I stayed up late to watch the movie of Dean Koontz' Phantoms on Saturday night. I remember thinking the book was okay and being mildly interested in the movie but I guess it never came onto Stars or HBO because it was on some regular channel (Fox maybe?).
I had forgotten the similarities between it and, well, IT by Stephen King. Cyclical monsters in the drain and all that.
So the premise behind Phantoms is that this immortal proto-plasmic creature who has been around since the dinosaurs (and is what caused them to go extinct; an illogical premise until the Ancient Enemy was a LOT bigger back than) periodically comes up from its subterranean lair (sewers--did you know that Diplodocus had plumbing?) and eats everything in sight.

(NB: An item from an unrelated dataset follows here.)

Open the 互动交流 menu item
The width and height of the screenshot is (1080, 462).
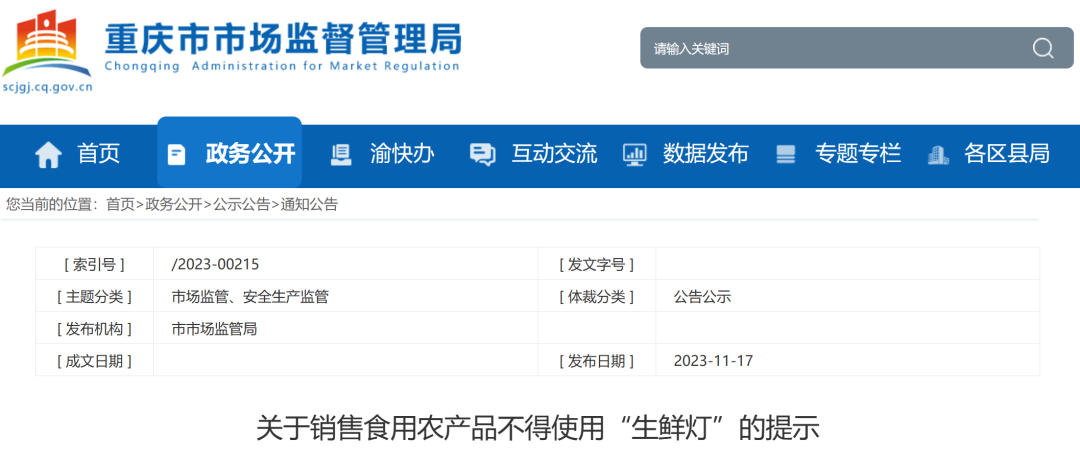tap(554, 154)
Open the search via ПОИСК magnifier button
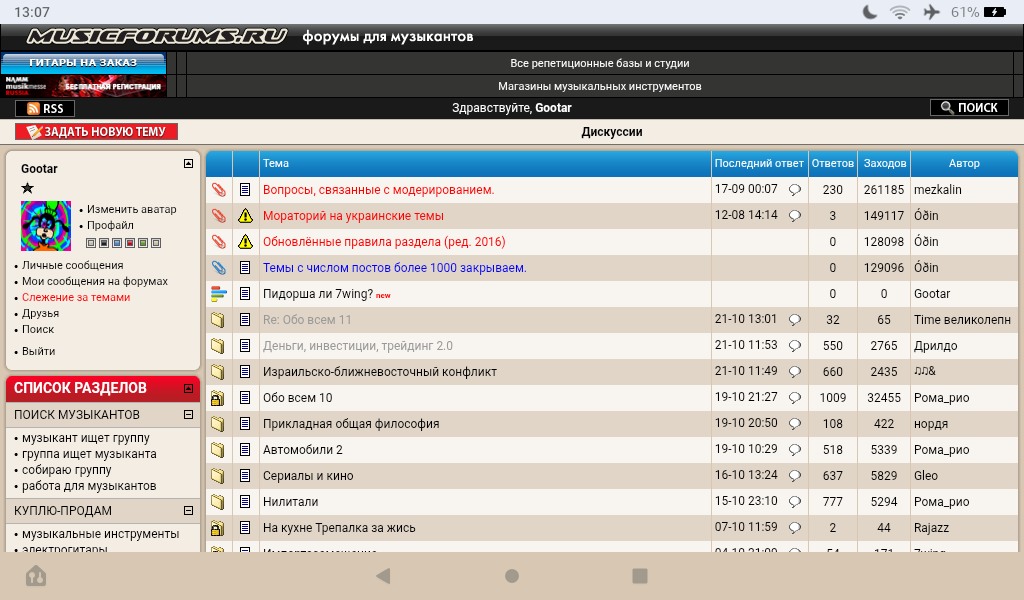The image size is (1024, 600). pyautogui.click(x=968, y=108)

One of the characters is an old geezer who writes for the equivalent of The Weekly World News and who actually has a theory about this creature who he calls The Ancient Enemy. He claims the Ancient Enemy killed Roanoke, the ancient Maya (we'll ignore the fact that there's more Maya alive now than there ever has been), the dinosaurs, the people on the Mary Celeste, etc. Anyplace a bunch of people have all vanished at once--that's the AE. Apparently most of the time the AE gets hungry, it comes up in the oceans or an uninhabited (by humans) place so no one notices. Only once in a while does it munch on humans. Then, like a ground-up flatworm, the knowledge of the dead people is kept alive in the AE's brain.
Then it all devolves into religion and is the AE actually Satan. Blah, blah, blah.

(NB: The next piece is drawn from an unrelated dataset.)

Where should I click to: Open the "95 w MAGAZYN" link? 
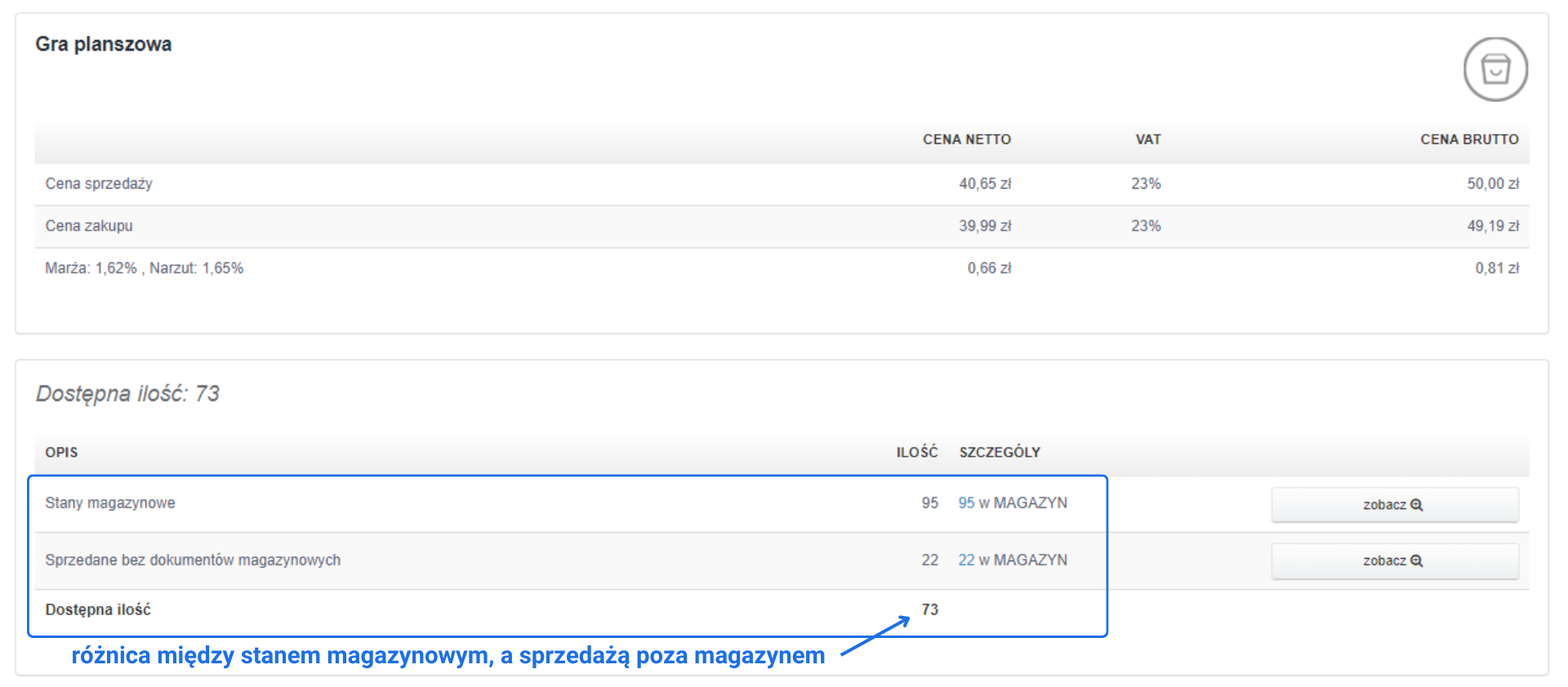tap(1012, 503)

This stuff is the best part of fiction. Find some things that are true and link them together with fiction and truth-stretching. This is what the DaVinci Code was. Do you think I honestly believe there's a massive goo-creature in the sewer which has in its head (nucleus?) all the knowledge of the ancient Maya....?
Oh, wait. I kinda like that. How can I talk to this creature without being consumed by it!?